[Collected data entries]
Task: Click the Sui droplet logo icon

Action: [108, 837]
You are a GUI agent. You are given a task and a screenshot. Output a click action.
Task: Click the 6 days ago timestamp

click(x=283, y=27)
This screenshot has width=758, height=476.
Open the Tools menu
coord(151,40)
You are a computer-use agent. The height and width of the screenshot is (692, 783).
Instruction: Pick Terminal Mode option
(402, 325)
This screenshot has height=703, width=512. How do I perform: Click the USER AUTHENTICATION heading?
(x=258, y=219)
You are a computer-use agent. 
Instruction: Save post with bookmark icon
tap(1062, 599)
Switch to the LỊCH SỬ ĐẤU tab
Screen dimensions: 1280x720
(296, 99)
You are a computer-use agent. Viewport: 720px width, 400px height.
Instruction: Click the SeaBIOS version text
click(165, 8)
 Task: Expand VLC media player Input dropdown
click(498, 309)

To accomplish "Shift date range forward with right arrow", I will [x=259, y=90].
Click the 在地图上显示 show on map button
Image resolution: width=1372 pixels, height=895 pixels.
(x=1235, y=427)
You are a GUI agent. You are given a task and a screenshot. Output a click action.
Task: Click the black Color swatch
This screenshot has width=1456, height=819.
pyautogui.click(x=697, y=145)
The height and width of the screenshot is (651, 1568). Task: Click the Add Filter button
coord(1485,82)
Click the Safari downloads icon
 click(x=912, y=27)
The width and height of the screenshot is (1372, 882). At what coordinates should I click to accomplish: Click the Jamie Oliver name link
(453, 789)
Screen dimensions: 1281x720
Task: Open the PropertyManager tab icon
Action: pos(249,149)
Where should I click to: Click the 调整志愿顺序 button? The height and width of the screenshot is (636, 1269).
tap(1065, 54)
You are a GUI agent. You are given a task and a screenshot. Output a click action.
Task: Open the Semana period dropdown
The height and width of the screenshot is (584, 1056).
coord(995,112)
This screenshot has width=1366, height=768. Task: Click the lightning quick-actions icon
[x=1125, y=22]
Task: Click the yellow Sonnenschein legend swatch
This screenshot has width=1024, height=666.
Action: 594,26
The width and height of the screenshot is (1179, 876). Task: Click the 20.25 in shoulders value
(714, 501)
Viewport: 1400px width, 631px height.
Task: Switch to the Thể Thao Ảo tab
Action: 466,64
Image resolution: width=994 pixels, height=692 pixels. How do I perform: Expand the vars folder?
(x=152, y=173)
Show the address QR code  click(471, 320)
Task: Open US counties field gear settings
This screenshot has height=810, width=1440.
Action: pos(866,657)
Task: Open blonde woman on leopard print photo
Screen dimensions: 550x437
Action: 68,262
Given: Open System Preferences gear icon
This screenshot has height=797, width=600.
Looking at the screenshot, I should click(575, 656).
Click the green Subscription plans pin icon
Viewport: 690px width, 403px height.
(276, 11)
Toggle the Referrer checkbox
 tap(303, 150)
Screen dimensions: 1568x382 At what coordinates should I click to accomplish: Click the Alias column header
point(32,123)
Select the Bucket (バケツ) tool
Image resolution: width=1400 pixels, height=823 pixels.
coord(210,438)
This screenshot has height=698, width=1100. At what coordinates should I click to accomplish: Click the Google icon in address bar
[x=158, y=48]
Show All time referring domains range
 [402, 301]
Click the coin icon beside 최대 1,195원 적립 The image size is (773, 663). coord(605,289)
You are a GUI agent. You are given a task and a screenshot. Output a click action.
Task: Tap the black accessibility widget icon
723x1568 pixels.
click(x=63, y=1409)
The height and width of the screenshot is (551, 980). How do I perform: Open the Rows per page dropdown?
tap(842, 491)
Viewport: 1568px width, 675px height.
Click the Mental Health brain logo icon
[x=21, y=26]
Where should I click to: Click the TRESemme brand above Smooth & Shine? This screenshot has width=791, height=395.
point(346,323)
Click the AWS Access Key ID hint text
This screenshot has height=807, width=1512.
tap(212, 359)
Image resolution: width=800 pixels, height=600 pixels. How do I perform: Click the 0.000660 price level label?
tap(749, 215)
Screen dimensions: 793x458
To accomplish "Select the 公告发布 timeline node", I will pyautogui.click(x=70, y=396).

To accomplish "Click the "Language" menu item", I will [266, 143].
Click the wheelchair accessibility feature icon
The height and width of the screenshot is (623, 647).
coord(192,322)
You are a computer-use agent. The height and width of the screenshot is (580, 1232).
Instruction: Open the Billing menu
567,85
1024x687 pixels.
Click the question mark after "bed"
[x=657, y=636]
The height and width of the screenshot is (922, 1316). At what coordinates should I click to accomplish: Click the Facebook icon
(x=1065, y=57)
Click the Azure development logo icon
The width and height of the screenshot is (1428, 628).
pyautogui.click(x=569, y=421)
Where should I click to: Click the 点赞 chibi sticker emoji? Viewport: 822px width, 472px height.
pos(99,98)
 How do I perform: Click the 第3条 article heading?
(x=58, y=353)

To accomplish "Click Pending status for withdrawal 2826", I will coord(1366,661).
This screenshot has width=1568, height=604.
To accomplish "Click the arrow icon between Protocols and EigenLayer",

(To do): Once the line with "Click the question" is found, transcribe it and each line after it through the final line of the entries, exactly and only.

(Answer to this exercise):
Click the question mark after "bed"
[x=657, y=636]
The height and width of the screenshot is (922, 1316). At what coordinates should I click to accomplish: Click the Facebook icon
(x=1065, y=57)
Click the Azure development logo icon
The width and height of the screenshot is (1428, 628).
pyautogui.click(x=569, y=421)
Where should I click to: Click the 点赞 chibi sticker emoji? Viewport: 822px width, 472px height.
pos(99,98)
 How do I perform: Click the 第3条 article heading?
(x=58, y=353)

To accomplish "Click Pending status for withdrawal 2826", I will coord(1366,661).
This screenshot has width=1568, height=604.
To accomplish "Click the arrow icon between Protocols and EigenLayer",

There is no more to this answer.